● Tu objetivo
Responde estas preguntas con la información del texto sobre Michael Ignatieff:
(a) ¿En qué mes y año llevó Ignatieff al Partido Liberal de Canadá al peor resultado electoral de su historia?
(b) ¿Cuál es el título del libro en el que relata su paso por la política?
(c) ¿En qué año no logró Max Weber entrar en las listas del Partido Democrático?

● Texto fuente
--- --- ---

Michael Ignatieff: «Con la amnistía Sánchez no busca la concordia, sino apuntalar su Gobierno»

«Cuando todos cuestionan la condición de demócrata de todos, lo que acaba poniéndose en cuestión es la democracia»

Michael Ignatieff: «Con la amnistía Sánchez no busca la concordia, sino apuntalar su Gobierno»

Michael Ignatieff, premio Princesa de Asturias de las Ciencias Sociales, durante la entrevista celebrada en la Fundación Ramón Areces la semana pasada. | Alejandro Amador / Fundación Ramón Areces

En mayo de 2011 Michael Ignatieff (Toronto, 1947) condujo al Partido Liberal de Canadá al peor resultado electoral de su historia.

Ignatieff es un distinguido académico. Licenciado por la Universidad de Toronto, doctor por Harvard y profesor en Cambridge, Oxford y Harvard, fue galardonado la semana pasada con el Princesa de Asturias de las Ciencias Sociales. En Fuego y cenizas, el libro en el que describe su paso por la política, se define como «alguien que vive para las ideas, para los placeres inocentes y no tan inocentes de la charla y la argumentación». Cuenta también cómo se lanzó al ruedo provisto de un programa cuidadosamente diseñado, convencido de que «el contenido era esencial» y «los números debían ser coherentes».

Nada de esto importaba, sin embargo.

En el examen de conciencia posterior a la derrota, Ignatieff comprendería que las elecciones son un reality show en donde lo de menos es la finura intelectual. De hecho, «gran parte de la teoría cuya lectura se requiere a estudiantes de todo el mundo —explica en Fuego y cenizas— no la escribieron quienes habían triunfado en la política, sino quienes habían fracasado». La relación es larga: Cicerón, Maquiavelo, Edmund Burke, James Madison, Alexis de Tocqueville, John Stuart Mill o Max Weber, «que ni siquiera logró entrar en las listas del Partido Democrático en 1919».

Que la erudición lleve tan a menudo a la ruina revela lo diferentes que son las virtudes que demandan la investigación y el asalto al poder.

--- --- ---

● Datos proporcionados
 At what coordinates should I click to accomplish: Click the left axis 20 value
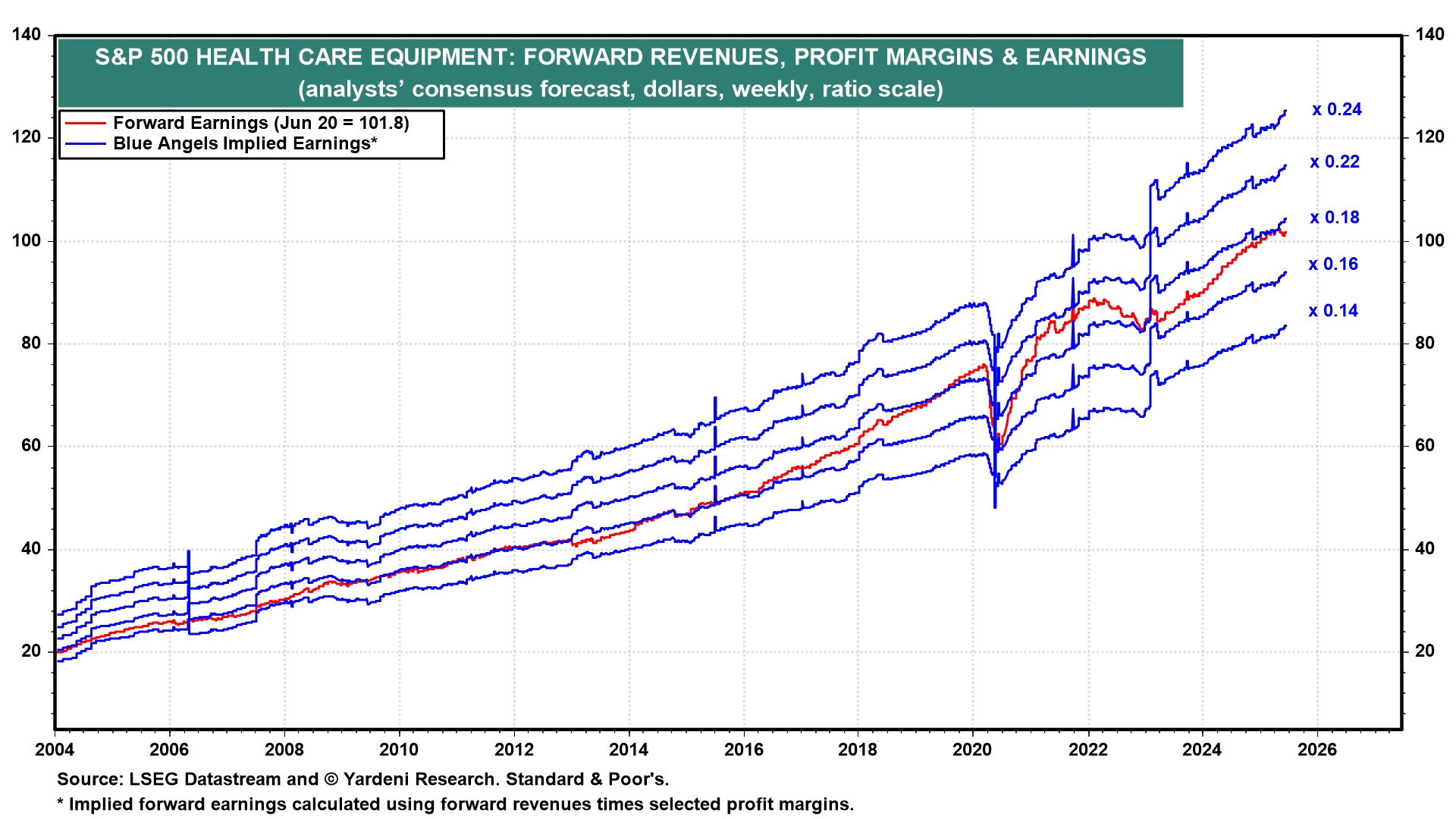point(32,651)
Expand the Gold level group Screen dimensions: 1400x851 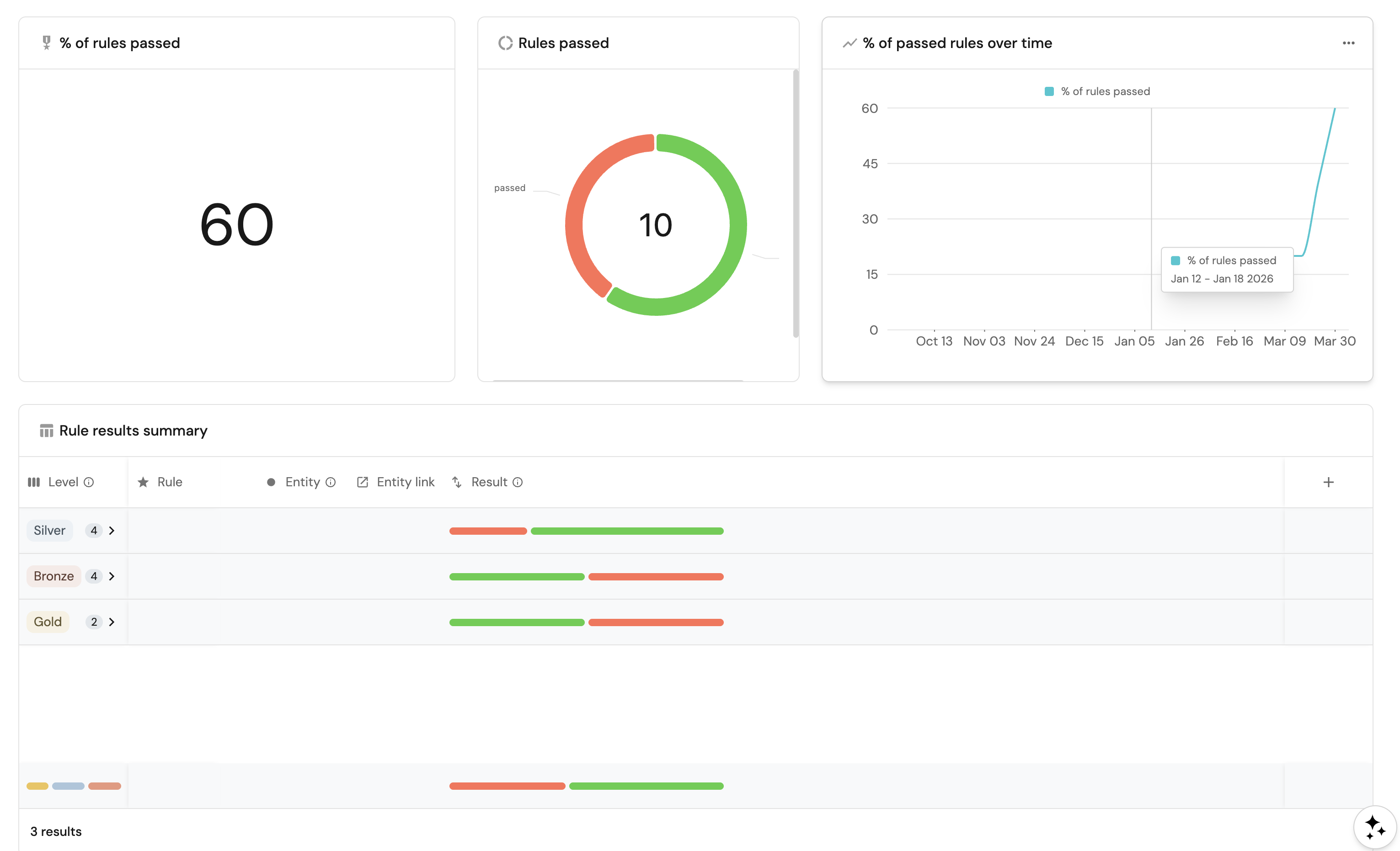[112, 622]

--- --- ---

● Respuesta a continuación
(a) En mayo de 2011.
(b) Fuego y cenizas.
(c) En 1919.